舞台裏の論評
座長、座付詩人、道化役。
『道化役』ほら、ほら、見てみなさい。この光景! 大成功の兆しですぜ。お客さん方、もう次のお話が聞きたくて聞きたくてしょうがないといった様相だ。今ここにいる数えきれないほどのお客さん方が、みんな、我々の手による物語を面白がってんですぜ。こりゃあ、もう、痛快なこと、痛快なこと。
『座長』本当にそうだろうか? 私にはそうは見えない。平凡普通な面持ちばかりだ。ここまで観ずに帰ったお客さんも、実際に何人かいた。こんなことなら、遠い昔に書かれた偉大なる作品群を見せた方が、よっぽどよかったのではないだろうか?
『道化役』何を言います! あなたがそんなことでどうするんですか。我々の作品は奇想天外、奇妙奇天烈、摩訶不思議。あなたにそんなことを言われる筋合いはないと考えますがね。

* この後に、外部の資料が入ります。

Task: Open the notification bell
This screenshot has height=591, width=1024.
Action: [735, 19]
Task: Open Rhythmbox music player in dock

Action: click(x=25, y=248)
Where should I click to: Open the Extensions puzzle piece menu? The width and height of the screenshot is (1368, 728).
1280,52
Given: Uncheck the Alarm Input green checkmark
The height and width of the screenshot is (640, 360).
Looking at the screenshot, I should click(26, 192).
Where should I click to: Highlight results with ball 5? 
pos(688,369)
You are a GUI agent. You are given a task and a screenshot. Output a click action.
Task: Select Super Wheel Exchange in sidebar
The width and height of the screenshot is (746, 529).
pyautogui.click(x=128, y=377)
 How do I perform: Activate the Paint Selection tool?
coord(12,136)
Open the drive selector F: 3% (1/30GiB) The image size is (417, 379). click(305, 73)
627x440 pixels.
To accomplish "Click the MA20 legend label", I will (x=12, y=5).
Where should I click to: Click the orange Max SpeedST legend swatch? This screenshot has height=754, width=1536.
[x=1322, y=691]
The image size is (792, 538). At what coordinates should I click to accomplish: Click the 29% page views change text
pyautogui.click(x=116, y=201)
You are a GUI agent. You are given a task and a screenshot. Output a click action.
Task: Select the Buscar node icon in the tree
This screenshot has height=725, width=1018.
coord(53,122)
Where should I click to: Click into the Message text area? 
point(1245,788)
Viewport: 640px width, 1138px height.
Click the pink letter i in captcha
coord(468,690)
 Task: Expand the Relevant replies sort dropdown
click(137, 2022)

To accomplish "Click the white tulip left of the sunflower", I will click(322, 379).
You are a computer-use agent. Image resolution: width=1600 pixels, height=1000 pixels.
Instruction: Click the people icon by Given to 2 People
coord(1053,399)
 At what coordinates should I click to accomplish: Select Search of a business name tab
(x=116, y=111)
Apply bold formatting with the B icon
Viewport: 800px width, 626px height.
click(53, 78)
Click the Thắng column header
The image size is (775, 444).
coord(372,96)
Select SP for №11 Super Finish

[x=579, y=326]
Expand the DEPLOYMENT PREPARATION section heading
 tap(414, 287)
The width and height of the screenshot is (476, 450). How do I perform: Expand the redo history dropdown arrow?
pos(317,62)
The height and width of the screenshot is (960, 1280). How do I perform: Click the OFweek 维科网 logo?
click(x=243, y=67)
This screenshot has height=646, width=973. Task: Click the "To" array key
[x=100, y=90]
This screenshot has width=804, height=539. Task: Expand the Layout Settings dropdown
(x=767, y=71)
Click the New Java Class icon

『座付詩人』そうですぞ。我々は今まさに、面白い作品を続けているのです。自信を持ちましょうぞ。ご安心ください、このまま舞台を続けていれば、お客は増える一方! それに間違いなどありません。これは絶対です。
『座長』ううむ、そうか、そうか。いやはや、すまなかった。わるいことを言ってしまったな。そうか、そうか、うむ、そうだな、自信を持とう。この物語は面白いのだ。面白いのだ。
『道化役』その調子です。ささ、お客さん方が待っておられる。こんなところでお喋りに興じている場合ではない。お客さん方が、次のお話を待っておられるのだ。ささ、次の物語へ……次の物語へ……。